The records that follow must be repeated exactly, except for their pictures.

(Data supplied Opens)

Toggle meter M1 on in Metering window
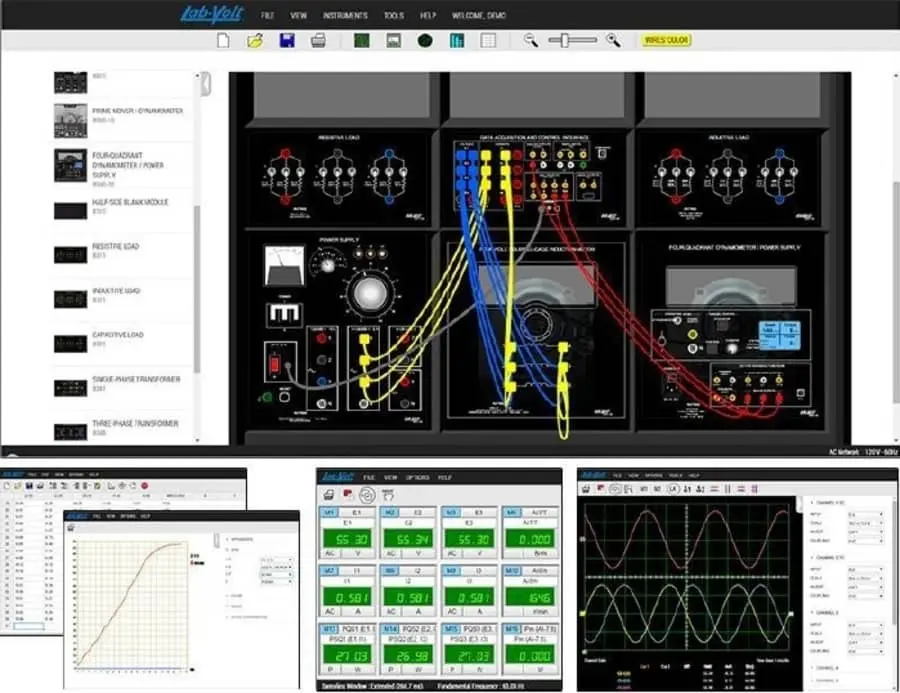 pyautogui.click(x=329, y=512)
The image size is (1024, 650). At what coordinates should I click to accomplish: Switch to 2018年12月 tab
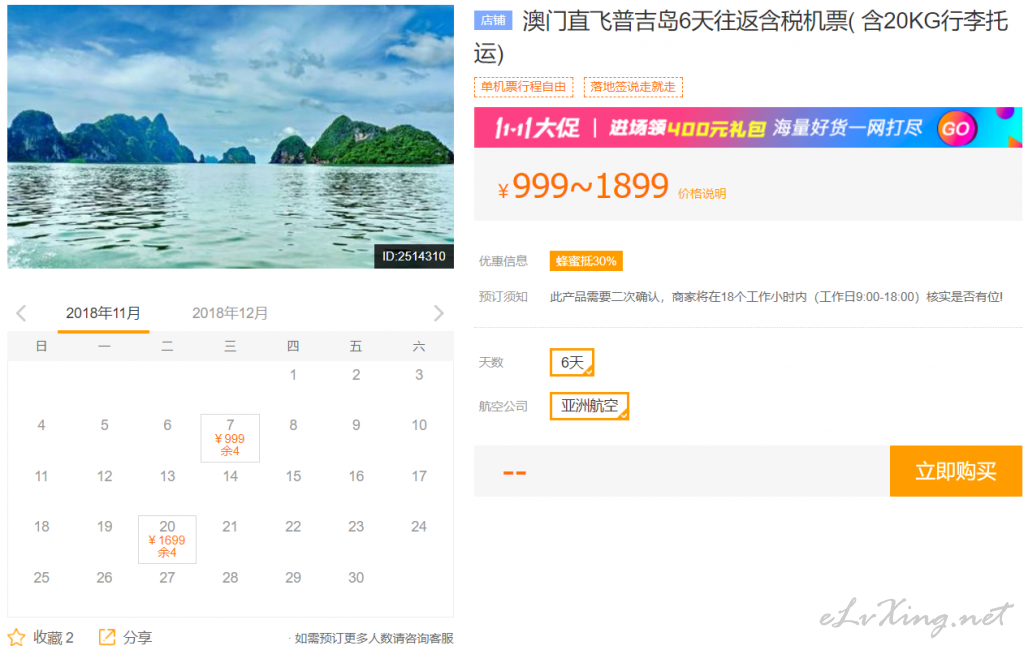[x=230, y=313]
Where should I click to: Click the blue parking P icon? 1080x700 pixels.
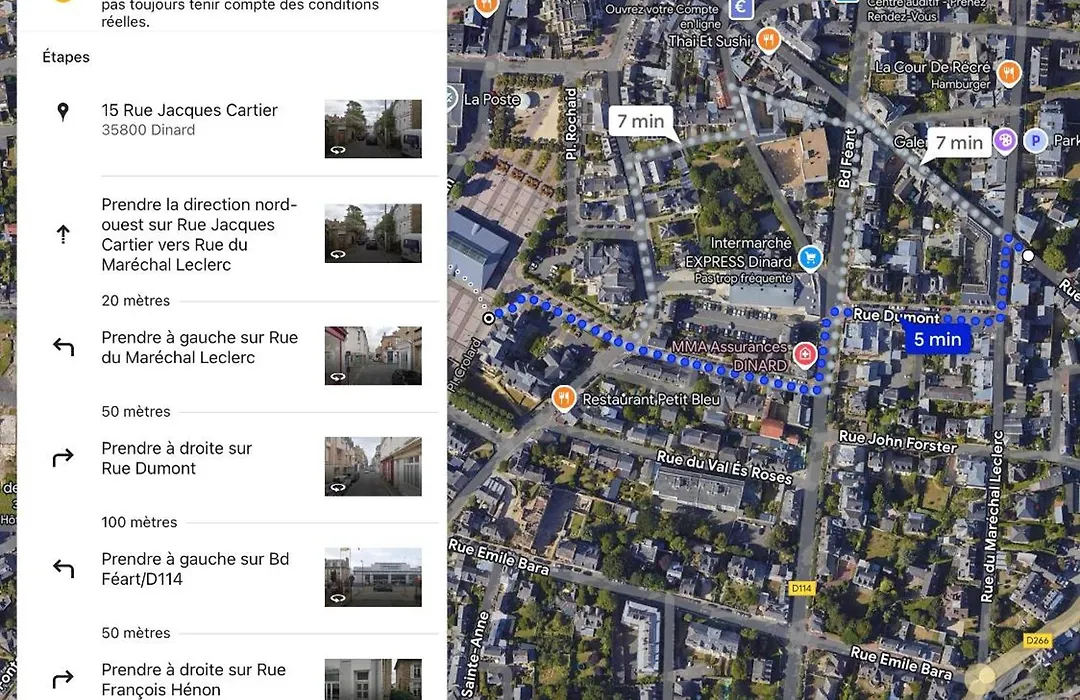[x=1035, y=141]
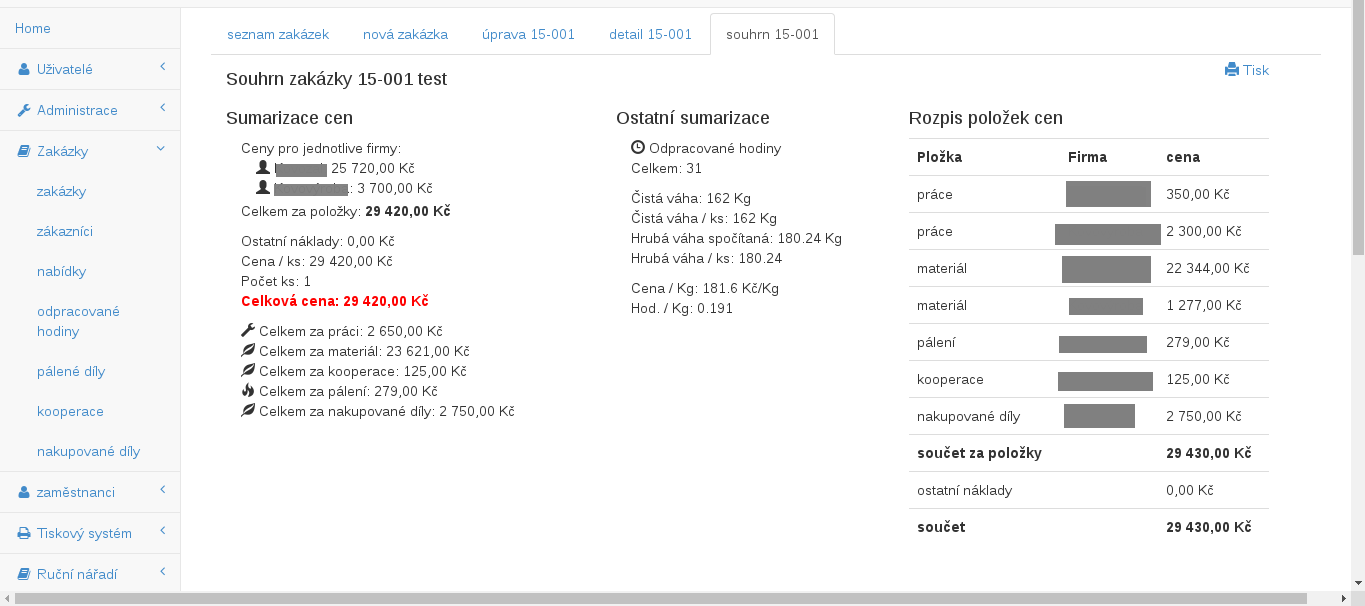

(Data supplied Closes)

Response to this exercise:
Toggle meter M1 on in Metering window
 pyautogui.click(x=329, y=512)
The image size is (1024, 650). At what coordinates should I click to accomplish: Switch to 2018年12月 tab
[x=230, y=313]
Where should I click to: Click the blue parking P icon? 1080x700 pixels.
[x=1035, y=141]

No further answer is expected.